Task to complete
Restate the records in full, so that each line matches the original exactly.

Entries provided
*** Block opens ***
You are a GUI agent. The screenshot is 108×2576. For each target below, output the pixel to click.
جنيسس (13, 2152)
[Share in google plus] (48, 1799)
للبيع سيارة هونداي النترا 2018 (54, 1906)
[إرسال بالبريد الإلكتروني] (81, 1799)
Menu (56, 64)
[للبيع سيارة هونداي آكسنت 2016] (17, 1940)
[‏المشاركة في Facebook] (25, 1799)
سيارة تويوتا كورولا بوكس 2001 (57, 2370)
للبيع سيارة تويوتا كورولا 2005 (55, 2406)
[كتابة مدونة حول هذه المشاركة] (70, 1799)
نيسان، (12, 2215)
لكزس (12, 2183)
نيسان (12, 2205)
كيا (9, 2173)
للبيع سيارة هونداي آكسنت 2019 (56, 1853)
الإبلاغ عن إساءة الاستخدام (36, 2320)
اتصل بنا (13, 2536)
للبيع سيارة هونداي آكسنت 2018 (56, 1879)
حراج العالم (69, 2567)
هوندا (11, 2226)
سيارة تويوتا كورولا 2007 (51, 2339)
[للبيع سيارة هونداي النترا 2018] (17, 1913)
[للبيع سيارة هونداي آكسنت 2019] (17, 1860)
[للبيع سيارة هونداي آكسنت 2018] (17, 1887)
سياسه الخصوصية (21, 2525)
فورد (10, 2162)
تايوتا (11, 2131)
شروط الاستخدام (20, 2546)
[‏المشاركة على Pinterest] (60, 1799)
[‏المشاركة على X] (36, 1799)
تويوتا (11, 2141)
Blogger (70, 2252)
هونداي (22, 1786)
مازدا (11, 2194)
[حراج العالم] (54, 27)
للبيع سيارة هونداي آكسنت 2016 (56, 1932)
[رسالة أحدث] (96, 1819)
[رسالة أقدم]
*** Block closes ***
Task solution
You are a GUI agent. The screenshot is 108×2576. For each target below, output the pixel to click.
جنيسس (13, 2152)
[Share in google plus] (48, 1799)
للبيع سيارة هونداي النترا 2018 (54, 1906)
[إرسال بالبريد الإلكتروني] (81, 1799)
Menu (56, 64)
[للبيع سيارة هونداي آكسنت 2016] (17, 1940)
[‏المشاركة في Facebook] (25, 1799)
سيارة تويوتا كورولا بوكس 2001 (57, 2370)
للبيع سيارة تويوتا كورولا 2005 (55, 2406)
[كتابة مدونة حول هذه المشاركة] (70, 1799)
نيسان، (12, 2215)
لكزس (12, 2183)
نيسان (12, 2205)
كيا (9, 2173)
للبيع سيارة هونداي آكسنت 2019 (56, 1853)
الإبلاغ عن إساءة الاستخدام (36, 2320)
اتصل بنا (13, 2536)
للبيع سيارة هونداي آكسنت 2018 (56, 1879)
حراج العالم (69, 2567)
هوندا (11, 2226)
سيارة تويوتا كورولا 2007 (51, 2339)
[للبيع سيارة هونداي النترا 2018] (17, 1913)
[للبيع سيارة هونداي آكسنت 2019] (17, 1860)
[للبيع سيارة هونداي آكسنت 2018] (17, 1887)
سياسه الخصوصية (21, 2525)
فورد (10, 2162)
تايوتا (11, 2131)
شروط الاستخدام (20, 2546)
[‏المشاركة على Pinterest] (60, 1799)
[‏المشاركة على X] (36, 1799)
تويوتا (11, 2141)
Blogger (70, 2252)
هونداي (22, 1786)
مازدا (11, 2194)
[حراج العالم] (54, 27)
للبيع سيارة هونداي آكسنت 2016 (56, 1932)
[رسالة أحدث] (96, 1819)
[رسالة أقدم]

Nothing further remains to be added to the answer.